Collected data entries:
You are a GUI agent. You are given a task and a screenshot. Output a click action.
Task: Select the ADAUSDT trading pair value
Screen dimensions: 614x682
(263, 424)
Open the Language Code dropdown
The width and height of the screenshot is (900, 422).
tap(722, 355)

### [WHAT TO WORK ON]
Retype the records in full. Keep every line identical to the original.

### [ANSWER TO THIS PROBLEM]
You are a GUI agent. You are given a task and a screenshot. Output a click action.
Task: Select the ADAUSDT trading pair value
Screen dimensions: 614x682
(263, 424)
Open the Language Code dropdown
The width and height of the screenshot is (900, 422).
tap(722, 355)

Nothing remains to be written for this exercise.